Il tema dello sviluppo sarà affrontato, con accenti diversi, sia nelle sessioni G8 che in quelle con i Paesi emergenti e africani); Sicurezza alimentare e accesso all’acqua (Più di un miliardo di persone, soffrono attualmente la fame e la malnutrizione. La situazione è aggravata da investimenti insufficienti in agricoltura negli ultimi decenni e dalla crisi economica).

Tutti i leader presenti a L’Aquila, insieme alle Organizzazioni internazionali, firmeranno una Dichiarazione e congiunta e lanceranno una importante iniziativa sulla sicurezza alimentare per finanziare l’agricoltura e sostenere la lotta contro la fame.

Il G8 a Presidenza italiana è inoltre impegnato a porre le basi per lanciare, entro l’anno, un partenariato G8-Africa per migliorare l’accesso all’acqua e ai servizi igienici di base; Salute (I temi chiave saranno il rafforzamento dei sistemi sanitari e la riduzione della mortalità materna e infantile); Temi politici internazionali.
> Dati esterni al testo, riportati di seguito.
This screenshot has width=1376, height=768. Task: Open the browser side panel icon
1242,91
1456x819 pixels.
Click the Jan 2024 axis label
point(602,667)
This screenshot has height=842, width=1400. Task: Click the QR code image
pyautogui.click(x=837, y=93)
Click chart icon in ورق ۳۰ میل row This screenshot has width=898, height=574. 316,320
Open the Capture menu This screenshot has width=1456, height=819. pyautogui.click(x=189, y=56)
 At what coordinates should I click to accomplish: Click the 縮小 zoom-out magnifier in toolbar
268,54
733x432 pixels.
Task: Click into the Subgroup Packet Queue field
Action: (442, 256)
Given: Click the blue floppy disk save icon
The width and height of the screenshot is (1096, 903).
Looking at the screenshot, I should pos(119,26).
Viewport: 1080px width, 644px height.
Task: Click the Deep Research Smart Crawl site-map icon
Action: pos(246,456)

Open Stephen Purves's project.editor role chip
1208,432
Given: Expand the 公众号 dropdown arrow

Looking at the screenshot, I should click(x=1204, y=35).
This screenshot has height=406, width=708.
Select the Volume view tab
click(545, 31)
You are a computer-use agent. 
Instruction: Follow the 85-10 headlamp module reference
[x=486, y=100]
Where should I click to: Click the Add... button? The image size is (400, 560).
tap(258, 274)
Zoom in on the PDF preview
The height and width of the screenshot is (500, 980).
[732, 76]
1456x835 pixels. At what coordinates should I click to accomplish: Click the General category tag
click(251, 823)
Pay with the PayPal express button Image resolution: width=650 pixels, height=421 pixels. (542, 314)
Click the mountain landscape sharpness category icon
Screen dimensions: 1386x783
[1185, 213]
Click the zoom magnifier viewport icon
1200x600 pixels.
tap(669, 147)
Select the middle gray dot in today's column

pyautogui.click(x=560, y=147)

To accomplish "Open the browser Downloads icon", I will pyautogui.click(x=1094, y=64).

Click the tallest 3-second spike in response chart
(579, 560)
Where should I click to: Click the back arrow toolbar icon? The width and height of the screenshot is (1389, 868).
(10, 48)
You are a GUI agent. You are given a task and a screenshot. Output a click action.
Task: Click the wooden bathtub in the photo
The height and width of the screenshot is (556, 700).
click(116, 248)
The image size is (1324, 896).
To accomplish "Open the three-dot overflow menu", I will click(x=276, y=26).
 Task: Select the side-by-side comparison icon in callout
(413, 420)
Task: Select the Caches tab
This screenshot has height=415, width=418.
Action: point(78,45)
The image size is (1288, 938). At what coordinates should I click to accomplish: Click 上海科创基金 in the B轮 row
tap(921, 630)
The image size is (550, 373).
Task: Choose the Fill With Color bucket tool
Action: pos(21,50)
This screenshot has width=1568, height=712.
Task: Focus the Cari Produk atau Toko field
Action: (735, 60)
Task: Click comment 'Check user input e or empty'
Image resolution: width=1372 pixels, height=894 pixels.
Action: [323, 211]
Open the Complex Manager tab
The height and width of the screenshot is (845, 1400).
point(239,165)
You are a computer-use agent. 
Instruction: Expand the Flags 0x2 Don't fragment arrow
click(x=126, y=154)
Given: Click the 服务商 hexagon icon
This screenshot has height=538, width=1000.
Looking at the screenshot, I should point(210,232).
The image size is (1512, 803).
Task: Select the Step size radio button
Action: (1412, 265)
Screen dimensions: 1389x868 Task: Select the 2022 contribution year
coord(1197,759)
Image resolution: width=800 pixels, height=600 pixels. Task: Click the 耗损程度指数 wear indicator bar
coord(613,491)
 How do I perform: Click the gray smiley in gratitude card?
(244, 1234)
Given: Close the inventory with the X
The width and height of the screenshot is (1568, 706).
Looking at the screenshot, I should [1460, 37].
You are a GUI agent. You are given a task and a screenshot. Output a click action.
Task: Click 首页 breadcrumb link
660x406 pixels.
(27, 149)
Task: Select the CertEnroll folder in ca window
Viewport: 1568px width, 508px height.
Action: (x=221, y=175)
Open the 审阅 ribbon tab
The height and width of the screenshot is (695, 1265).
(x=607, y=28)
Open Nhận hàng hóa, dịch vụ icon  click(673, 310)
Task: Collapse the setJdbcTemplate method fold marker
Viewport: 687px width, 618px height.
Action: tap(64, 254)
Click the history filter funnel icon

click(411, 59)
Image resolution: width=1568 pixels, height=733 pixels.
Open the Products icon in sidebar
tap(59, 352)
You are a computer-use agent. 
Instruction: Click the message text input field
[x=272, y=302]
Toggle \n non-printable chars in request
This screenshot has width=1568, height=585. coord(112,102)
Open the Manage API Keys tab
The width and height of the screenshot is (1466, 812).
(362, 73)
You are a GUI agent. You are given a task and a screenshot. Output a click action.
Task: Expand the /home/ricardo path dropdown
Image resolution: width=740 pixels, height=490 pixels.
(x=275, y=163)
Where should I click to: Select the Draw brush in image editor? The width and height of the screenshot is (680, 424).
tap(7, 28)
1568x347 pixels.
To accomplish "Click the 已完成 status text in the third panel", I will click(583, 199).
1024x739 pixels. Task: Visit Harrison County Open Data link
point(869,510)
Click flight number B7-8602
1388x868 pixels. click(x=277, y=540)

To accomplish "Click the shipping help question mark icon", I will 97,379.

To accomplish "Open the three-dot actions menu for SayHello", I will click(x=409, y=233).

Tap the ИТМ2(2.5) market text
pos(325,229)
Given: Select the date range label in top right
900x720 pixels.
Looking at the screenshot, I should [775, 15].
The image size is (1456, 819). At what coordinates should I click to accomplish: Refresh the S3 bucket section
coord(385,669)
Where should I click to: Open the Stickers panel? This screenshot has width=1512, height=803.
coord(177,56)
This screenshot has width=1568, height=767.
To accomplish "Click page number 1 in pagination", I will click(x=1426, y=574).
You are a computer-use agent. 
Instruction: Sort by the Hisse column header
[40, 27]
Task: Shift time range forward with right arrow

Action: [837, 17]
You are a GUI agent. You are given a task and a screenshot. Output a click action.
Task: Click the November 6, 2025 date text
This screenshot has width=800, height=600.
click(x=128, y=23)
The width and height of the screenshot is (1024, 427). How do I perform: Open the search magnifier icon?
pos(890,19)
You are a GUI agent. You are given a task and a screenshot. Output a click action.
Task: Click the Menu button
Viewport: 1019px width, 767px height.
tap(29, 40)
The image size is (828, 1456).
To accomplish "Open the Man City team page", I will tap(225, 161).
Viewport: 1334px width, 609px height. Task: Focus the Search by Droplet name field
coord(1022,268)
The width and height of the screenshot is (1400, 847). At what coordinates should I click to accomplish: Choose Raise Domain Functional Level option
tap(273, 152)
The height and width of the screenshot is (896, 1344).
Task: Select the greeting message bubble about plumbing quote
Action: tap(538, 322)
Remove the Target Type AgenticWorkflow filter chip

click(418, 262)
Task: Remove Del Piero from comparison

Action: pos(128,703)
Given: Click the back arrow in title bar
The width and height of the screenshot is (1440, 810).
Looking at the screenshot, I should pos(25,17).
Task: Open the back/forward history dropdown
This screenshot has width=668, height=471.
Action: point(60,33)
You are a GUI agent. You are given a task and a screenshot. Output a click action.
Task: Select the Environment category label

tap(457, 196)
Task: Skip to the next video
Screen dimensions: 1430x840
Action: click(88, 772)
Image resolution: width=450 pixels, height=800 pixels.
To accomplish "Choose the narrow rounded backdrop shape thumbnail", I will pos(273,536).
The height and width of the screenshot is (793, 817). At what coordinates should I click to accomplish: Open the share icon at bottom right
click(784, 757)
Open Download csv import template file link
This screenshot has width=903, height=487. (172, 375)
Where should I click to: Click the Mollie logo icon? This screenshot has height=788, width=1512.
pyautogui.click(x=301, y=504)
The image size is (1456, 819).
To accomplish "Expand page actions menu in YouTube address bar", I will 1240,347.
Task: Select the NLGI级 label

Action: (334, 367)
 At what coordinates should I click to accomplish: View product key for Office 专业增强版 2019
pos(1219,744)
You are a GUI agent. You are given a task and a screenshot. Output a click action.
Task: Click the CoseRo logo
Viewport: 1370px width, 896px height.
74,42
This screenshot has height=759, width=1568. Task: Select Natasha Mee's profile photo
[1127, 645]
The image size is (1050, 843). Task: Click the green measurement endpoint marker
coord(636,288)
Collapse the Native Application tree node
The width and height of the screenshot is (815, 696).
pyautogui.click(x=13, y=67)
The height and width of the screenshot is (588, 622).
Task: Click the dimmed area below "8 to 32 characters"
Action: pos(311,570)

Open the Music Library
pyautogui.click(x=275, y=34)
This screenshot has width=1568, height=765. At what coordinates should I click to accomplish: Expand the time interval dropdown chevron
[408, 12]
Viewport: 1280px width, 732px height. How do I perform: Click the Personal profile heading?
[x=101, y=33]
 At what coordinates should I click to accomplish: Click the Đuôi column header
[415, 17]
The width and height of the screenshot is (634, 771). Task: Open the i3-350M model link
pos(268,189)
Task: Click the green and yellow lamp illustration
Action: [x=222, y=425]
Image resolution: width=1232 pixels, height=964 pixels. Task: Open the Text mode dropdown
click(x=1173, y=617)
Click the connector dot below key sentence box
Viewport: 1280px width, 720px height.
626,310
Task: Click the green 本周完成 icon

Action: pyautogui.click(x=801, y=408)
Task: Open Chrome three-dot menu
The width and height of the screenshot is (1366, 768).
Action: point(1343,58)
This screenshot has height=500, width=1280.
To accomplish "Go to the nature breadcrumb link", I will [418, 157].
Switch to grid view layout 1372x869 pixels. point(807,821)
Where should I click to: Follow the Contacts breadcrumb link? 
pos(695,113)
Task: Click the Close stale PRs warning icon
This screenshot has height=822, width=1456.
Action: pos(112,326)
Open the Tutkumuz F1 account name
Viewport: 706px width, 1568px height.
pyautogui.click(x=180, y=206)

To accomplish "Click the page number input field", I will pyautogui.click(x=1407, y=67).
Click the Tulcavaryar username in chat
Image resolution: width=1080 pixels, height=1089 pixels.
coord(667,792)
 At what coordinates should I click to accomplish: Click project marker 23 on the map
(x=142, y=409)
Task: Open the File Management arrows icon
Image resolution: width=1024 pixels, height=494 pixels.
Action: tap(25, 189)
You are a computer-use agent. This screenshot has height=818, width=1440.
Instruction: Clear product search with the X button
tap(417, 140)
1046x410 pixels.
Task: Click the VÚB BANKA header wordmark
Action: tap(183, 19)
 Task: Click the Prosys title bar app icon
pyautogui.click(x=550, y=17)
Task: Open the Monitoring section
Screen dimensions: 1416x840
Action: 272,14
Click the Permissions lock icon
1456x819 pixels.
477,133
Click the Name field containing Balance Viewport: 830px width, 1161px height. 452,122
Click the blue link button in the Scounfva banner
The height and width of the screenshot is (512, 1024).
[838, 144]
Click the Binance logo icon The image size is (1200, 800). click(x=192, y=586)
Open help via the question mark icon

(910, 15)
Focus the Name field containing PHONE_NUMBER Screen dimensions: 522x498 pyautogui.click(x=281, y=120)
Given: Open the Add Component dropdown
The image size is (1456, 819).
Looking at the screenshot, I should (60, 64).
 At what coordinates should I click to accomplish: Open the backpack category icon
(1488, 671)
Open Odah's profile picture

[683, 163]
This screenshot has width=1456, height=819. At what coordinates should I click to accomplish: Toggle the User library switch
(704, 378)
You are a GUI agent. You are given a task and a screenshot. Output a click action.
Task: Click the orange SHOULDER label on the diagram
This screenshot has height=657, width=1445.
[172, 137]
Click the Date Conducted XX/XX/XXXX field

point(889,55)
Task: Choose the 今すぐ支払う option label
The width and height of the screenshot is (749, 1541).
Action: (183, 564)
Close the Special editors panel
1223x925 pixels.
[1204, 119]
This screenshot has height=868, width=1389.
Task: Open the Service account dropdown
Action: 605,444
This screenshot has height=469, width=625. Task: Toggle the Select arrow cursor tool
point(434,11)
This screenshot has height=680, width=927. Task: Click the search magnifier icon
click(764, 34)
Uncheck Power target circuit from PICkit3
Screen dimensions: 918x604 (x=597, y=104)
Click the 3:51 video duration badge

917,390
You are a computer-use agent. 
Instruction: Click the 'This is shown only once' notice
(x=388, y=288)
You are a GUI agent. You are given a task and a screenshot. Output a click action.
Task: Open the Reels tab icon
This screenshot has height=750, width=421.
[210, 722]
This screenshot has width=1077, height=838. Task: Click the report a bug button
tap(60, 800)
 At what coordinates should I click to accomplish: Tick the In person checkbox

Tutto questo avviene inoltre in una fase in cui il movimento no global, inteso come parte critica che preme sui ‘grandi del mondo’ per orientarli verso un mondo più sostenibile, purtroppo latita. Come si legge sul Manifesto, l’idea dei controvertici appare ormai superata e dunque è il momento questo per darsi nuove strategie. Vigilare sugli impegni presi e sulle conseguenti azioni proponendo in modo costruttivo e agli stessi tavoli un progetto di sviluppo più sostenibile ambientalmente e socialmente ci parrebbe la strada giusta (o almeno una delle strade) per ritrovare il bando della matassa. Continuiamo a non raccapezzarci del fatto che il movimento si sia polverizzato proprio quando la storia – vedi crisi mondiale – stava dandogli ragione. Come dimostra persino l’enciclica del Papa. Questa però è il fermo immagine, vediamo se riusciamo a sbloccare questo insostenibile stand by.